Ok, so now we are down to one target left that has not had 6.12 approved as a testing kernel, due to lack of basic testing and debugging: at91. That puts it at risk of being dropped entirely from OpenWrt. @claudiubeznea has said he may test it next weekend, but can’t promise after that.
Is there anyone else with at91 hardware who is willing to test and debug 6.12? Here is a list of at91 devices:
Good news! @claudiubeznea tested at91, and then @Ansuel looked over the output and quickly merged it. Now every target in OpenWrt supports 6.12 at least as a testing kernel! Thanks for working on this, Goetz.
~84% of targets in OpenWrt's main branch now support 6.12 by default. There are only seven targets left to test. Good progress!
The Siflower targets link goes to an empty template page but I’m aware of recent commits by BPI-SINOVOIP for 2 riscv64 based devices. Some, but not all, kernel 6.6 patches have been accepted by the MainStream Linux kernel.
There was an earlier suggestion to drop support on the basis of being “only a few devices”.
I think any new architectures, unless they have a ton of money behind them, would be excluded from the OpenWRT development teams and the community at large.
Specifically, riscv64 based devices have opensource code bases.
So today I got to testing 6.12 on BPi-RV2, and while it works generally, there seem to be a lot of rough edges around. I'm not sure whether these are 6.12 specific (probably not), but here are my findings:
GbE LEDs don't really work (both eth5 and the switch's eth0-eth3); 2.5GbE LEDs are fine.
MT7925 PCIe card is not detected.
I2C driver is not compiled in by default; after adding CONFIG_PACKAGE_kmod-i2c-designware-platform=y to the config file, it works, but (see next point)
PCF8563 driver fails to read RTC:
# hwclock
[ 179.184298] rtc-pcf8563 0-0051: low voltage detected, date/time is not reliable.

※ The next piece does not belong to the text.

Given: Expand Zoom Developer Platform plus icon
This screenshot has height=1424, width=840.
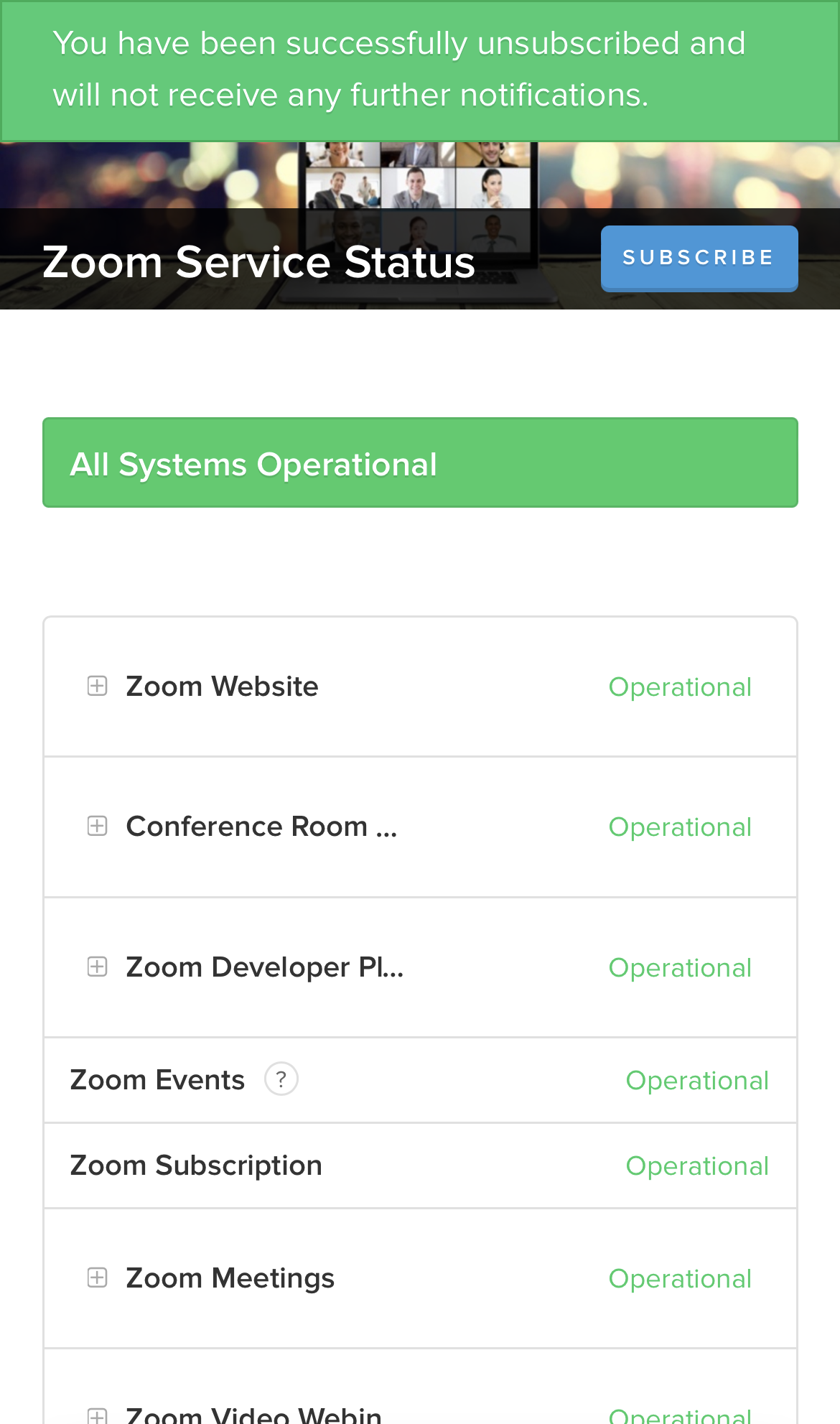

hwclock: RTC_RD_TIME: Invalid argument
GPIO 30 seem to be wrong here, since the schematic has it as RGMII_RXD1, whereas GPIO 22 is connected to P1240 reset.
# cat /sys/kernel/debug/gpio
gpiochip0: GPIOs 512-552, parent: platform/c800000.gpio, gpio_siflower:
gpio-513 ( |PHY reset ) out hi ACTIVE LOW
gpio-517 ( |spi0 CS0 ) out hi ACTIVE LOW
gpio-521 ( |reset ) out hi ACTIVE LOW
gpio-531 ( |reset ) out hi ACTIVE LOW
gpio-542 ( |reset ) out lo ACTIVE LOW
gpio-548 ( |spi0 CS1 ) out hi ACTIVE LOW
gpio-549 ( |regulator@0 ) out hi
gpio-550 ( |regulator@1 ) out hi
gpio-551 ( |PHY reset ) out hi ACTIVE LOW
gpio-552 ( |interrupt ) in hi IRQ
FYI, https://openwrt.org/docs/techref/targets/bcm53xx does not contain the R8500, so I did not pay attention to it earlier on. But I saw the R8500 in the makefile, so I just did a quick compile and flash to the R8500. Left a comment in the github ticket.
3v, I obviously checked.
Moreover, RTC gets fed from CPU_3V3 when the device is on (which happen to be the case for the log message I quoted...) so low voltage on 3V3 rail seems implausible.
Respectfully, I feel it is curious that the one guy testing literally the last device for 6.12 is not satisfied with 6 days of uptime and wants 2 weeks.
Meanwhile, all sorts of things get approved with little or possibly no testing, sometimes breaking things for large portions of the community. Which is actually fine; that's just how development works.
Could have been said with more courtesy. Any good will is welcome, even if asking for extra cautiousness. That being said I agree that 6 days of uptime should be enough, assuming nothing serious appears in the log.